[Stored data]

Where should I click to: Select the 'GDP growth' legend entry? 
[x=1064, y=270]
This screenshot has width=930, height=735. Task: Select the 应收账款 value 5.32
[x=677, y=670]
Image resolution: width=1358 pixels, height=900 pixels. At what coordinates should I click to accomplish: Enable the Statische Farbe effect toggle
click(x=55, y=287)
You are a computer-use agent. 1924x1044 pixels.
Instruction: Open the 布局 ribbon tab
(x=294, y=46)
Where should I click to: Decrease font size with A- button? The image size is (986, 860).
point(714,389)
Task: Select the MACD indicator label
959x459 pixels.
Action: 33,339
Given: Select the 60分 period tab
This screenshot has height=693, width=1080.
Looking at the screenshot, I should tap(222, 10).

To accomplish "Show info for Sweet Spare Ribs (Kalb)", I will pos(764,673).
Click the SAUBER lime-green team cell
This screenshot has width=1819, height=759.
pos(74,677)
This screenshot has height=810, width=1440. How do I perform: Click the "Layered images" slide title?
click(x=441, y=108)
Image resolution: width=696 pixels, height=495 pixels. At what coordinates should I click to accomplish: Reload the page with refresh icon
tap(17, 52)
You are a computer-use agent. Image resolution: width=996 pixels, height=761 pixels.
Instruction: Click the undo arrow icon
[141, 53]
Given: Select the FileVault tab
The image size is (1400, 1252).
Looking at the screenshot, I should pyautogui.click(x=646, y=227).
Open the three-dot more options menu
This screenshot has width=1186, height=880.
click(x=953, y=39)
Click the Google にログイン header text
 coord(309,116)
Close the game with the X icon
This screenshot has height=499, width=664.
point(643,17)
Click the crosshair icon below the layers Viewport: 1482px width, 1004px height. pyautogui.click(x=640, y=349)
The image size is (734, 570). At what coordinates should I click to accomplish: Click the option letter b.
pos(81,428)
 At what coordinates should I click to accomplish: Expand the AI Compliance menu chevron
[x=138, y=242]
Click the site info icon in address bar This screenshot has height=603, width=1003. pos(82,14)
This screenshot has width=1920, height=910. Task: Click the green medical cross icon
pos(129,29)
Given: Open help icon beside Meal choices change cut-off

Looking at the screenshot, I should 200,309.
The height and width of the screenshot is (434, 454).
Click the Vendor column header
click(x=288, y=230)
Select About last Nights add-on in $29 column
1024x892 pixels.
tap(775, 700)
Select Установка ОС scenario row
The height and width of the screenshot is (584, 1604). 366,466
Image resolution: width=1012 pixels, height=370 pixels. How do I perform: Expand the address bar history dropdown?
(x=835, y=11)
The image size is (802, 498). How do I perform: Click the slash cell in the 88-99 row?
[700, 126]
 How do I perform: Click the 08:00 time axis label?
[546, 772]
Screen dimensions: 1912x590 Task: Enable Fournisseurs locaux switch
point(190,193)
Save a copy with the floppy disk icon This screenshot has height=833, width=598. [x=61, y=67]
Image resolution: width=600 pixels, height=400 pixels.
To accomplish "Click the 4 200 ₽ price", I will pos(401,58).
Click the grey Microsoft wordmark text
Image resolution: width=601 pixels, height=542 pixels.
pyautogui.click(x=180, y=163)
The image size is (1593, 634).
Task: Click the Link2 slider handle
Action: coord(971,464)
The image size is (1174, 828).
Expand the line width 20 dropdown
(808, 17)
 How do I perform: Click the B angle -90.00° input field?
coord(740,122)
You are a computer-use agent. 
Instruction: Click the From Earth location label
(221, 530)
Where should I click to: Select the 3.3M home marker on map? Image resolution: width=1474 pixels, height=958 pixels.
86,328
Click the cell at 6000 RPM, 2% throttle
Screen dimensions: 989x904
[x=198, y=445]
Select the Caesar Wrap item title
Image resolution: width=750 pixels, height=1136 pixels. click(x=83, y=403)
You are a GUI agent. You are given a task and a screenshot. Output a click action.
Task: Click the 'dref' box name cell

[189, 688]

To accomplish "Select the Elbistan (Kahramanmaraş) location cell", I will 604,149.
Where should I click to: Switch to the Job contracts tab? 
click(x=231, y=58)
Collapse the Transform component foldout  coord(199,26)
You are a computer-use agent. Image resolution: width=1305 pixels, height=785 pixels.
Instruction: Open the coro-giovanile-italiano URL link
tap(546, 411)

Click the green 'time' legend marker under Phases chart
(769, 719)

◆ **WHAT IS NEEDED**: Every single record must be transcribed exactly as it stands.

◆ **EXERCISE ANSWER**:
Where should I click to: Select the 'GDP growth' legend entry? 
[x=1064, y=270]
This screenshot has width=930, height=735. Task: Select the 应收账款 value 5.32
[x=677, y=670]
Image resolution: width=1358 pixels, height=900 pixels. At what coordinates should I click to accomplish: Enable the Statische Farbe effect toggle
click(x=55, y=287)
You are a computer-use agent. 1924x1044 pixels.
Instruction: Open the 布局 ribbon tab
(x=294, y=46)
Where should I click to: Decrease font size with A- button? The image size is (986, 860).
point(714,389)
Task: Select the MACD indicator label
959x459 pixels.
Action: 33,339
Given: Select the 60分 period tab
This screenshot has height=693, width=1080.
Looking at the screenshot, I should tap(222, 10).

To accomplish "Show info for Sweet Spare Ribs (Kalb)", I will pos(764,673).
Click the SAUBER lime-green team cell
This screenshot has width=1819, height=759.
pos(74,677)
This screenshot has height=810, width=1440. How do I perform: Click the "Layered images" slide title?
click(x=441, y=108)
Image resolution: width=696 pixels, height=495 pixels. At what coordinates should I click to accomplish: Reload the page with refresh icon
tap(17, 52)
You are a computer-use agent. Image resolution: width=996 pixels, height=761 pixels.
Instruction: Click the undo arrow icon
[141, 53]
Given: Select the FileVault tab
The image size is (1400, 1252).
Looking at the screenshot, I should pyautogui.click(x=646, y=227).
Open the three-dot more options menu
This screenshot has width=1186, height=880.
click(x=953, y=39)
Click the Google にログイン header text
 coord(309,116)
Close the game with the X icon
This screenshot has height=499, width=664.
point(643,17)
Click the crosshair icon below the layers Viewport: 1482px width, 1004px height. pyautogui.click(x=640, y=349)
The image size is (734, 570). At what coordinates should I click to accomplish: Click the option letter b.
pos(81,428)
 At what coordinates should I click to accomplish: Expand the AI Compliance menu chevron
[x=138, y=242]
Click the site info icon in address bar This screenshot has height=603, width=1003. pos(82,14)
This screenshot has width=1920, height=910. Task: Click the green medical cross icon
pos(129,29)
Given: Open help icon beside Meal choices change cut-off

Looking at the screenshot, I should 200,309.
The height and width of the screenshot is (434, 454).
Click the Vendor column header
click(x=288, y=230)
Select About last Nights add-on in $29 column
1024x892 pixels.
tap(775, 700)
Select Установка ОС scenario row
The height and width of the screenshot is (584, 1604). 366,466
Image resolution: width=1012 pixels, height=370 pixels. How do I perform: Expand the address bar history dropdown?
(x=835, y=11)
The image size is (802, 498). How do I perform: Click the slash cell in the 88-99 row?
[700, 126]
 How do I perform: Click the 08:00 time axis label?
[546, 772]
Screen dimensions: 1912x590 Task: Enable Fournisseurs locaux switch
point(190,193)
Save a copy with the floppy disk icon This screenshot has height=833, width=598. [x=61, y=67]
Image resolution: width=600 pixels, height=400 pixels.
To accomplish "Click the 4 200 ₽ price", I will pos(401,58).
Click the grey Microsoft wordmark text
Image resolution: width=601 pixels, height=542 pixels.
pyautogui.click(x=180, y=163)
The image size is (1593, 634).
Task: Click the Link2 slider handle
Action: coord(971,464)
The image size is (1174, 828).
Expand the line width 20 dropdown
(808, 17)
 How do I perform: Click the B angle -90.00° input field?
coord(740,122)
You are a computer-use agent. 
Instruction: Click the From Earth location label
(221, 530)
Where should I click to: Select the 3.3M home marker on map? Image resolution: width=1474 pixels, height=958 pixels.
86,328
Click the cell at 6000 RPM, 2% throttle
Screen dimensions: 989x904
[x=198, y=445]
Select the Caesar Wrap item title
Image resolution: width=750 pixels, height=1136 pixels. click(x=83, y=403)
You are a GUI agent. You are given a task and a screenshot. Output a click action.
Task: Click the 'dref' box name cell

[189, 688]

To accomplish "Select the Elbistan (Kahramanmaraş) location cell", I will 604,149.
Where should I click to: Switch to the Job contracts tab? 
click(x=231, y=58)
Collapse the Transform component foldout  coord(199,26)
You are a computer-use agent. Image resolution: width=1305 pixels, height=785 pixels.
Instruction: Open the coro-giovanile-italiano URL link
tap(546, 411)

Click the green 'time' legend marker under Phases chart
(769, 719)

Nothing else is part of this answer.